At 1000 UTC today, Telefónica (Iker Martínez/ESP) led Groupama 4 (Franck Cammas/FRA) by 27 nautical miles (nm) in the final showdown of Leg 3 to Sanya. Both boats tacked shortly before 0900 UTC and are still upwind but on the layline for the finish, 274 nm ahead. Soon, as the wind shifts to the right, they will have fast reaching conditions ideally suited to both boats.
Although possible, it is unlikely that Groupama 4 will catch the leaders now unless the crew of Telefónica crew make a significant mistake or suffer gear damage. To gain 27 miles in 24 hours Groupama would need average around 1.5 knots faster from for the entire period. Overnight the French crew had a scare when, with a loud bang, the mainsheet parted while fully loaded. No one was hurt and 10 minutes later, the repair was complete, but precious miles had been lost.
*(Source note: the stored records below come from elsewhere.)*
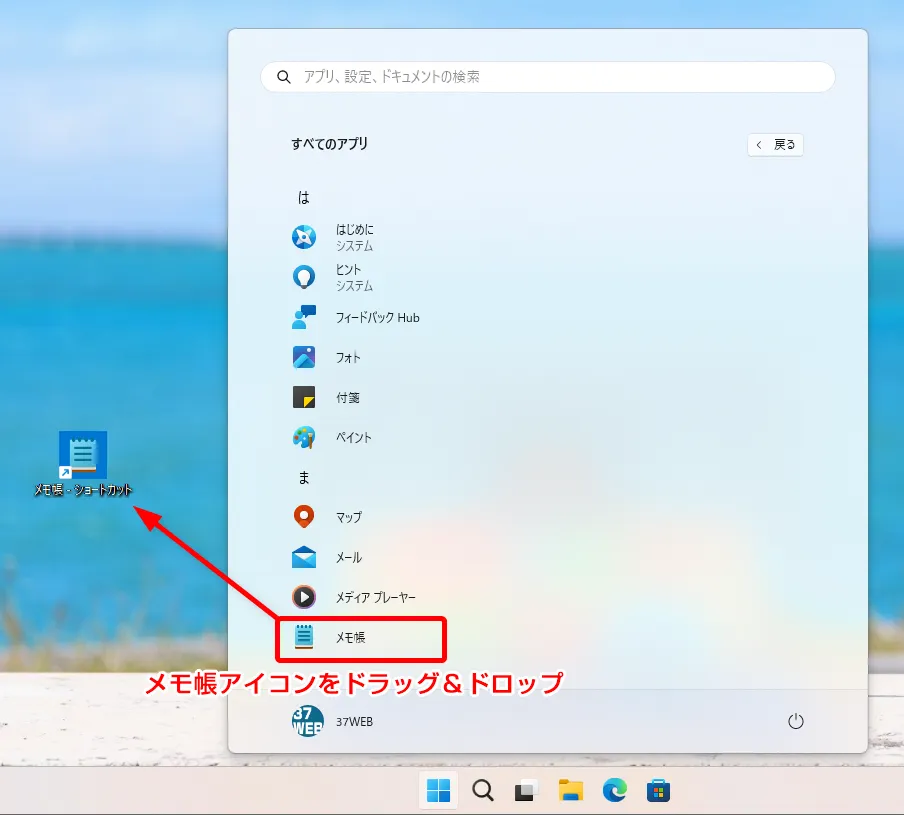Screen dimensions: 904x815
Task: Open File Explorer from the taskbar
Action: pyautogui.click(x=571, y=791)
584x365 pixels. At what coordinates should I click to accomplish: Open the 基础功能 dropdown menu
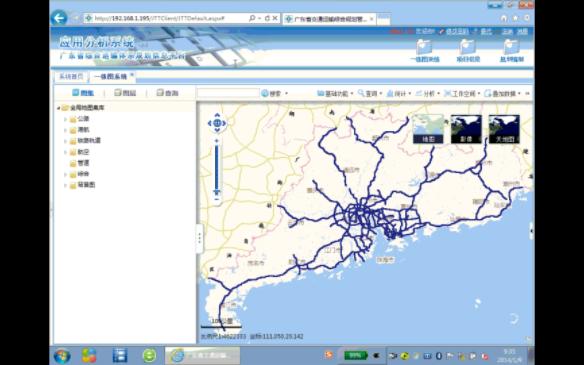335,93
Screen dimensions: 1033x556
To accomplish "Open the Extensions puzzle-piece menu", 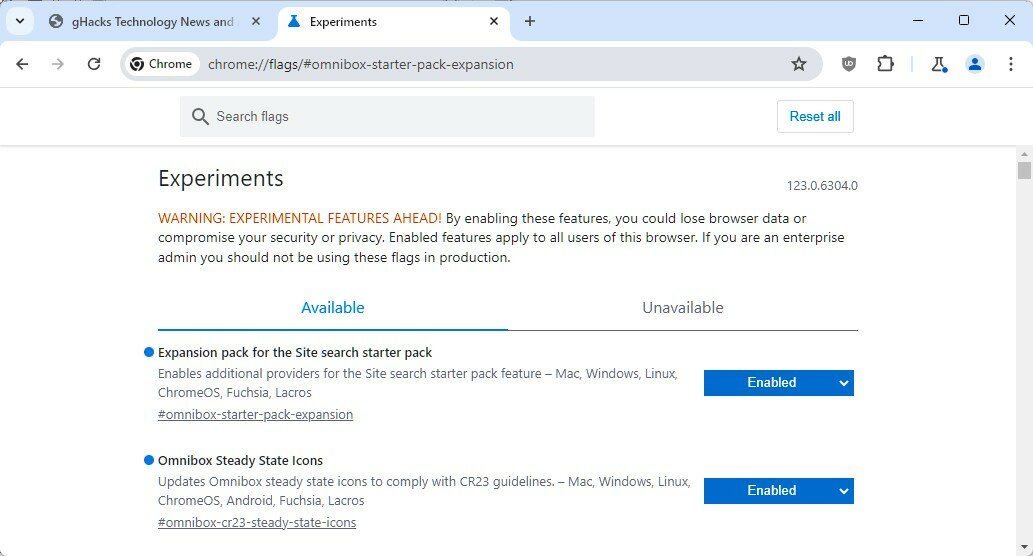I will pos(885,64).
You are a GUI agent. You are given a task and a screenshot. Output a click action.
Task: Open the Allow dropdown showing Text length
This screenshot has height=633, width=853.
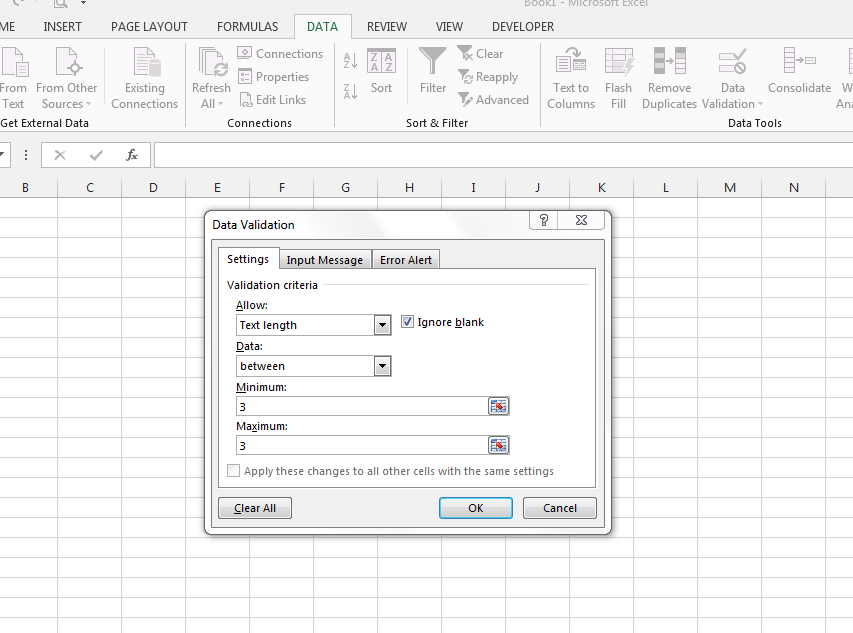382,325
The main battle, playing out 46 nm further back, is between CAMPER with Emirates Team New Zealand (Chris Nicholson/AUS), Abu Dhabi Ocean Racing (Ian Walker/GBR) and PUMA’s Mar Mostro (Ken Read/USA). Although CAMPER currently hold third place, the boat’s reaching performance has not been sparkling in the past and both Walker and Read are hungry for a place on the podium.
Now out in the open sea, it was an immense relief for CAMPER’s navigator Will Oxley to tack away from the Vietnamese coast for the final time last night. “With poor quality charting, multitudes of unlit fishing vessels and miles of nets, not to mention shallow wrecks from the war, the potential for disaster was high,” he said.
Abu Dhabi nearly came to grief last night when they narrowly avoided large steel, unlit and uncharted pillar buoy. Missing it by just a metre, Walker said it didn’t bear thinking about the damage it could have caused to the boat. “I guess a miss is as big as a mile, but this incident served to remind us of some of the unknown risks that lie out here,” he said.
Team Sanya (Mike Sanderson/NZL) in sixth, still has this to face, as well as an area of wind averaging 28-30 knots. They will be expecting to make around 15 tacks over the next 24 hours in order to keep close in to the coast and avoid the worst of the sea state.
Across the entire six-boat fleet, the crews are red-eyed and exhausted from the constant tacking and restacking of gear, sleep deprivation and lack of food. The standby watch sleep with one eye open, fully clothed and ready for the call to action as soon as a sail change or manoeuvre is required.
The leading boats are expected to arrive in Sanya around mid morning local time (UTC+8). For the six teams, this leg can’t end soon enough.